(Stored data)
___
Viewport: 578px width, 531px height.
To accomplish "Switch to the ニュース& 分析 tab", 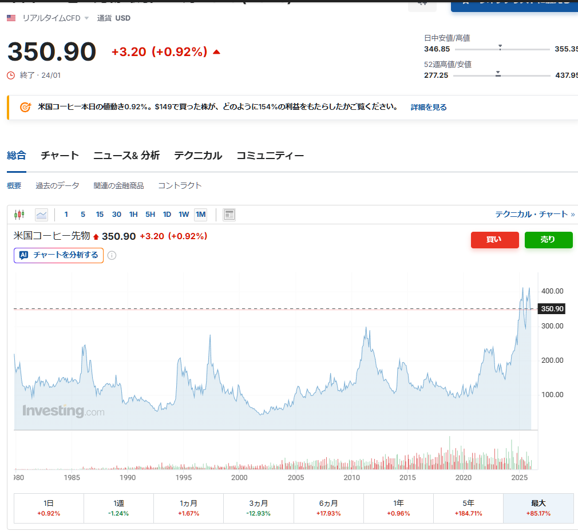I will click(x=126, y=156).
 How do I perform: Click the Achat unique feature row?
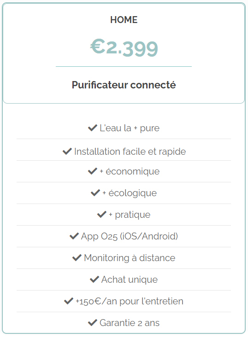coord(124,280)
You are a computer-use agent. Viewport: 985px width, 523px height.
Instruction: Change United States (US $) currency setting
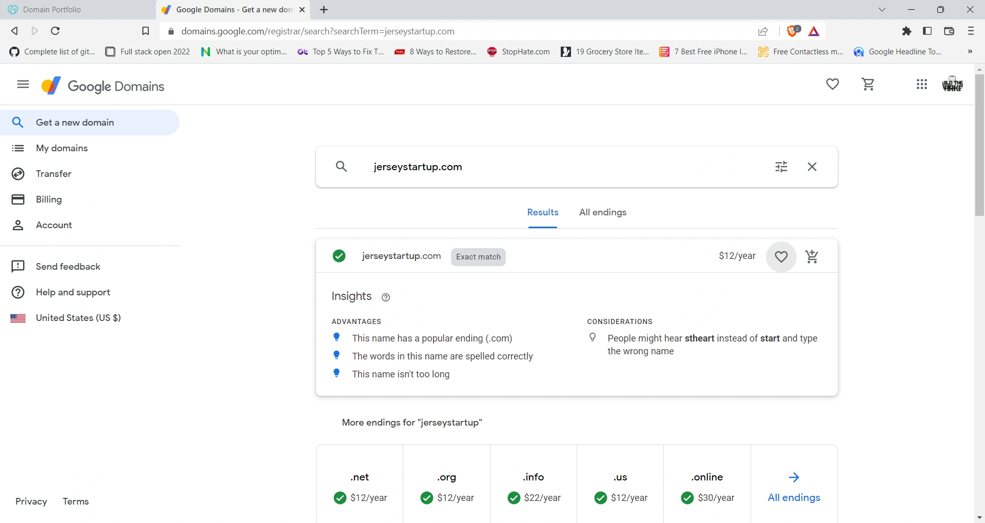78,318
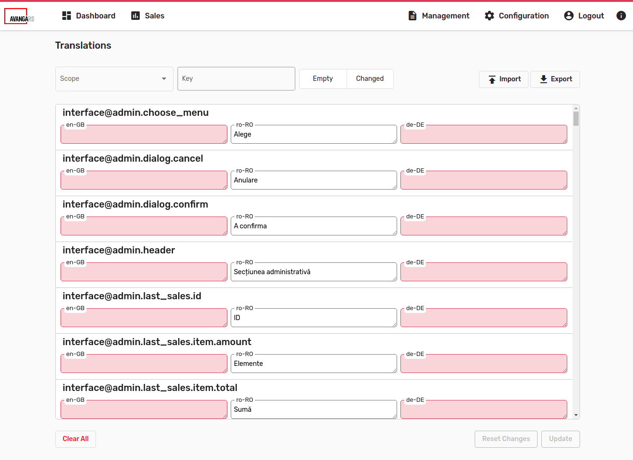Image resolution: width=633 pixels, height=460 pixels.
Task: Click the Configuration gear icon
Action: click(x=489, y=16)
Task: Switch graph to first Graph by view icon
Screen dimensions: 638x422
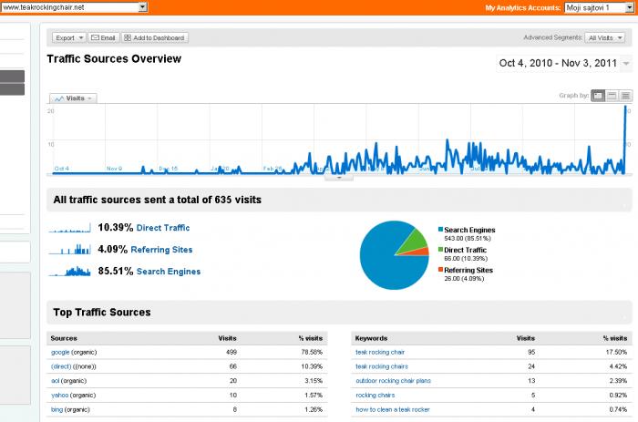Action: (598, 96)
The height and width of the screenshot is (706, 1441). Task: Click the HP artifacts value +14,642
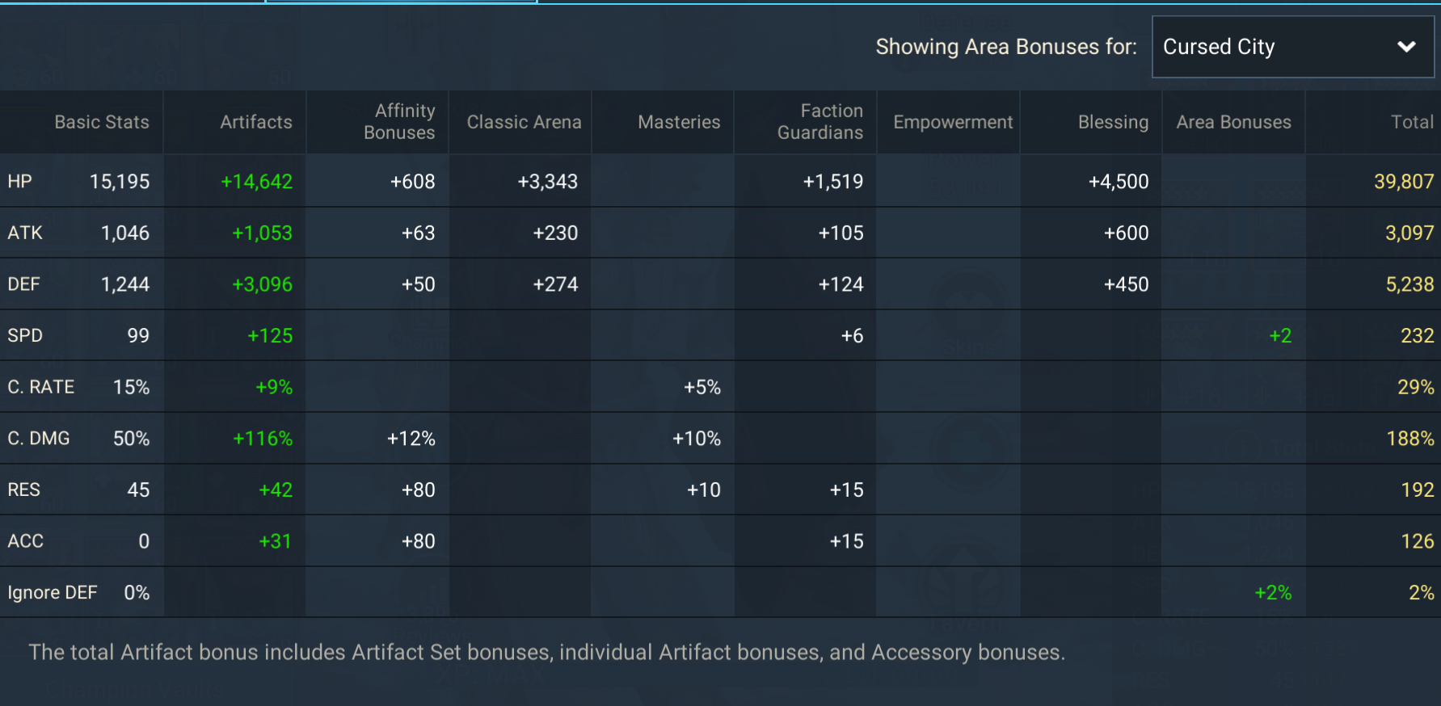pos(256,182)
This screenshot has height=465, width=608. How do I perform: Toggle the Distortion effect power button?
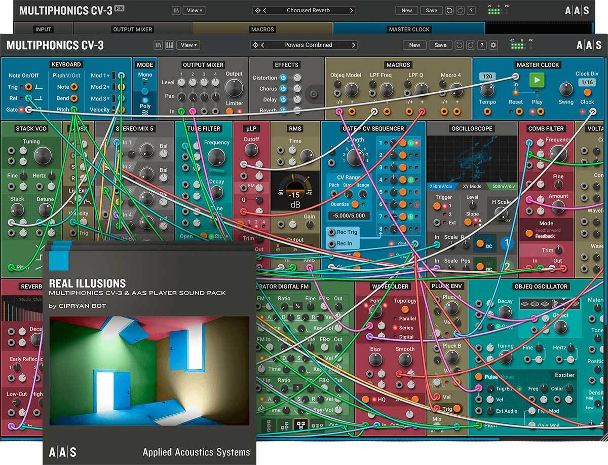tap(283, 78)
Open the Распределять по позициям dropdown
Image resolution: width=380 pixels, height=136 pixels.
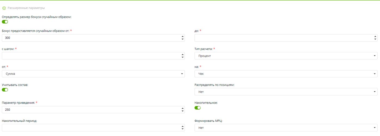(286, 92)
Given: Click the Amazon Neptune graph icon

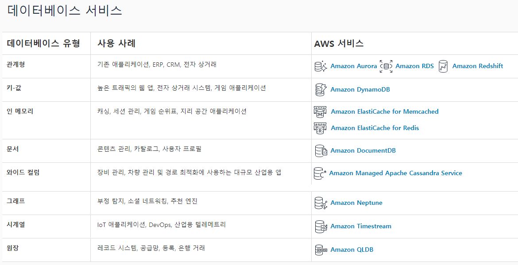Looking at the screenshot, I should pyautogui.click(x=321, y=203).
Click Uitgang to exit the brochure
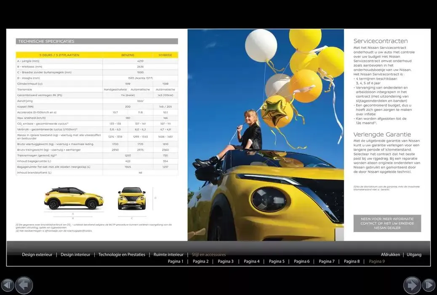 click(x=414, y=255)
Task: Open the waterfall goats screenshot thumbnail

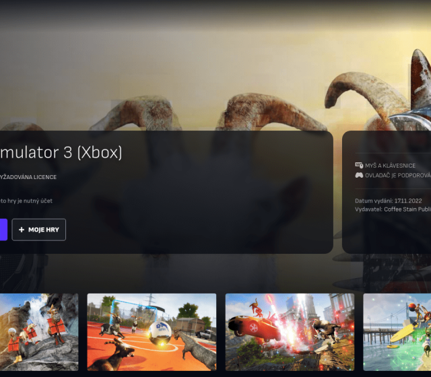Action: 38,332
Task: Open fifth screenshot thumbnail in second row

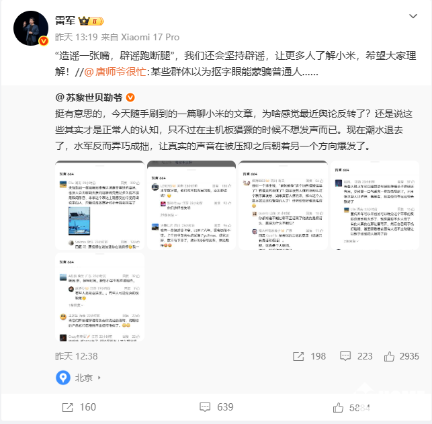Action: click(99, 297)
___
## [Task objective]
Leave out every picture, and write out exactly the lines from the one with "Image resolution: width=380" through the end of the records above, both ends included.

## [Task response]
Image resolution: width=380 pixels, height=136 pixels.
(286, 92)
Given: Click the Amazon Neptune graph icon

Looking at the screenshot, I should pyautogui.click(x=321, y=203).
Click Uitgang to exit the brochure
 click(x=414, y=255)
Task: Open the waterfall goats screenshot thumbnail

Action: 38,332
Task: Open fifth screenshot thumbnail in second row

Action: click(99, 297)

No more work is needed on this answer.